_WHAT THE TASK REQUIRES_
Each record needs to be echoed exactly; can you do that?

_INPUT RECORDS_
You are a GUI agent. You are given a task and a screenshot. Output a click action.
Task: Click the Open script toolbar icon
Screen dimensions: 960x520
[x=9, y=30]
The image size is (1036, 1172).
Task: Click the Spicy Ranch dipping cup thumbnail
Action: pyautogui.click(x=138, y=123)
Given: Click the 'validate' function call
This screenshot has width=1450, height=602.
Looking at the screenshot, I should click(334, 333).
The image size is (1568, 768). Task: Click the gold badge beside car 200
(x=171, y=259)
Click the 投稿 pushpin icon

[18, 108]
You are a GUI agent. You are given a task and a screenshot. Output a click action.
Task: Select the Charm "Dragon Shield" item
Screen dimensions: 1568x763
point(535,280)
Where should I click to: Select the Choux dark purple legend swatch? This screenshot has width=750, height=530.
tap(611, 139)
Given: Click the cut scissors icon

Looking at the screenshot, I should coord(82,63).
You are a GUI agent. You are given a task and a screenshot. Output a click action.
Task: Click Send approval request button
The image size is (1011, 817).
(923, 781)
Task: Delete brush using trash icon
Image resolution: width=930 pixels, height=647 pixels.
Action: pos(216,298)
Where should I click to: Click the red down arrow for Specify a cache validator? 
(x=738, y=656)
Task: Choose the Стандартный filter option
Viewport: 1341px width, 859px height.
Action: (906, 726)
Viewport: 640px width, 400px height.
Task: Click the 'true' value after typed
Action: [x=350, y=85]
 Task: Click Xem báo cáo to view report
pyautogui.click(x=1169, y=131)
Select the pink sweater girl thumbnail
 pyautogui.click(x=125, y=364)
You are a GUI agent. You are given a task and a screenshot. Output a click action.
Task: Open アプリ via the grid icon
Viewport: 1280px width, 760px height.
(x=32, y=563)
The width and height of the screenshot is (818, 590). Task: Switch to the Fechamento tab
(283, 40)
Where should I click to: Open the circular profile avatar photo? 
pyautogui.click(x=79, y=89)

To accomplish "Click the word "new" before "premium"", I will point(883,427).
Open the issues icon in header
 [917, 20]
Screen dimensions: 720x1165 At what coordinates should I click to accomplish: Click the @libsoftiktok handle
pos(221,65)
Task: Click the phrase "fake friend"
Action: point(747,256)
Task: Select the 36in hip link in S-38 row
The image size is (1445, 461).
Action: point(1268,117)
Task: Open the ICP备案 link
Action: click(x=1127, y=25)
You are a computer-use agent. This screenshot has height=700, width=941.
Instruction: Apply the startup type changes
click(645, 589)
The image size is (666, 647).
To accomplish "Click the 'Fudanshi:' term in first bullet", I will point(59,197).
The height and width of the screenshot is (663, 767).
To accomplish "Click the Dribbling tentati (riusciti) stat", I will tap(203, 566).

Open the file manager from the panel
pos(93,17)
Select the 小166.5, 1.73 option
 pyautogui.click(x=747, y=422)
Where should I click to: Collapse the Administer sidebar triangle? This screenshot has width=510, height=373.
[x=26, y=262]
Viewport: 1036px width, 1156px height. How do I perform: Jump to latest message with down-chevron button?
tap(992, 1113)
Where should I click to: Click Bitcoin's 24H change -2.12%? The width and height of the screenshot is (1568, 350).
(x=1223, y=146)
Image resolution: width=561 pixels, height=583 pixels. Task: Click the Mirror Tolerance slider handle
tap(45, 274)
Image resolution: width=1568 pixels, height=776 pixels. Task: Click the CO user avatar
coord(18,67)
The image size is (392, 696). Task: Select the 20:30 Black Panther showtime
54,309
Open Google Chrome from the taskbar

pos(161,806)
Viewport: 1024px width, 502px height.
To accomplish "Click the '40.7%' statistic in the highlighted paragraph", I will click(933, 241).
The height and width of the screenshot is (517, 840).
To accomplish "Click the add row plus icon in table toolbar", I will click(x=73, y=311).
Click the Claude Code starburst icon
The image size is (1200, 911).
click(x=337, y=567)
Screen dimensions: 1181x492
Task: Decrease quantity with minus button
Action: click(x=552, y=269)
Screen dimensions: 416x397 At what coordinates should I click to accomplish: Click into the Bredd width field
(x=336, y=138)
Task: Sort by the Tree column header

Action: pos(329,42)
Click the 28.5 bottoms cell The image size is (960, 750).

_EXERCISE RESULT_
You are a GUI agent. You are given a task and a screenshot. Output a click action.
Task: Click the Open script toolbar icon
Screen dimensions: 960x520
[x=9, y=30]
The image size is (1036, 1172).
Task: Click the Spicy Ranch dipping cup thumbnail
Action: pyautogui.click(x=138, y=123)
Given: Click the 'validate' function call
This screenshot has width=1450, height=602.
Looking at the screenshot, I should click(334, 333).
The image size is (1568, 768). Task: Click the gold badge beside car 200
(x=171, y=259)
Click the 投稿 pushpin icon

[18, 108]
You are a GUI agent. You are given a task and a screenshot. Output a click action.
Task: Select the Charm "Dragon Shield" item
Screen dimensions: 1568x763
point(535,280)
Where should I click to: Select the Choux dark purple legend swatch? This screenshot has width=750, height=530.
tap(611, 139)
Given: Click the cut scissors icon

Looking at the screenshot, I should coord(82,63).
You are a GUI agent. You are given a task and a screenshot. Output a click action.
Task: Click Send approval request button
The image size is (1011, 817).
(923, 781)
Task: Delete brush using trash icon
Image resolution: width=930 pixels, height=647 pixels.
Action: pos(216,298)
Where should I click to: Click the red down arrow for Specify a cache validator? 
(x=738, y=656)
Task: Choose the Стандартный filter option
Viewport: 1341px width, 859px height.
Action: (906, 726)
Viewport: 640px width, 400px height.
Task: Click the 'true' value after typed
Action: [x=350, y=85]
 Task: Click Xem báo cáo to view report
pyautogui.click(x=1169, y=131)
Select the pink sweater girl thumbnail
 pyautogui.click(x=125, y=364)
You are a GUI agent. You are given a task and a screenshot. Output a click action.
Task: Open アプリ via the grid icon
Viewport: 1280px width, 760px height.
(x=32, y=563)
The width and height of the screenshot is (818, 590). Task: Switch to the Fechamento tab
(283, 40)
Where should I click to: Open the circular profile avatar photo? 
pyautogui.click(x=79, y=89)

To accomplish "Click the word "new" before "premium"", I will point(883,427).
Open the issues icon in header
 [917, 20]
Screen dimensions: 720x1165 At what coordinates should I click to accomplish: Click the @libsoftiktok handle
pos(221,65)
Task: Click the phrase "fake friend"
Action: point(747,256)
Task: Select the 36in hip link in S-38 row
The image size is (1445, 461).
Action: point(1268,117)
Task: Open the ICP备案 link
Action: click(x=1127, y=25)
You are a computer-use agent. This screenshot has height=700, width=941.
Instruction: Apply the startup type changes
click(645, 589)
The image size is (666, 647).
To accomplish "Click the 'Fudanshi:' term in first bullet", I will point(59,197).
The height and width of the screenshot is (663, 767).
To accomplish "Click the Dribbling tentati (riusciti) stat", I will tap(203, 566).

Open the file manager from the panel
pos(93,17)
Select the 小166.5, 1.73 option
 pyautogui.click(x=747, y=422)
Where should I click to: Collapse the Administer sidebar triangle? This screenshot has width=510, height=373.
[x=26, y=262]
Viewport: 1036px width, 1156px height. How do I perform: Jump to latest message with down-chevron button?
tap(992, 1113)
Where should I click to: Click Bitcoin's 24H change -2.12%? The width and height of the screenshot is (1568, 350).
(x=1223, y=146)
Image resolution: width=561 pixels, height=583 pixels. Task: Click the Mirror Tolerance slider handle
tap(45, 274)
Image resolution: width=1568 pixels, height=776 pixels. Task: Click the CO user avatar
coord(18,67)
The image size is (392, 696). Task: Select the 20:30 Black Panther showtime
54,309
Open Google Chrome from the taskbar

pos(161,806)
Viewport: 1024px width, 502px height.
To accomplish "Click the '40.7%' statistic in the highlighted paragraph", I will click(933, 241).
The height and width of the screenshot is (517, 840).
To accomplish "Click the add row plus icon in table toolbar", I will click(x=73, y=311).
Click the Claude Code starburst icon
The image size is (1200, 911).
click(x=337, y=567)
Screen dimensions: 1181x492
Task: Decrease quantity with minus button
Action: click(x=552, y=269)
Screen dimensions: 416x397 At what coordinates should I click to accomplish: Click into the Bredd width field
(x=336, y=138)
Task: Sort by the Tree column header

Action: pos(329,42)
Click the 28.5 bottoms cell The image size is (960, 750).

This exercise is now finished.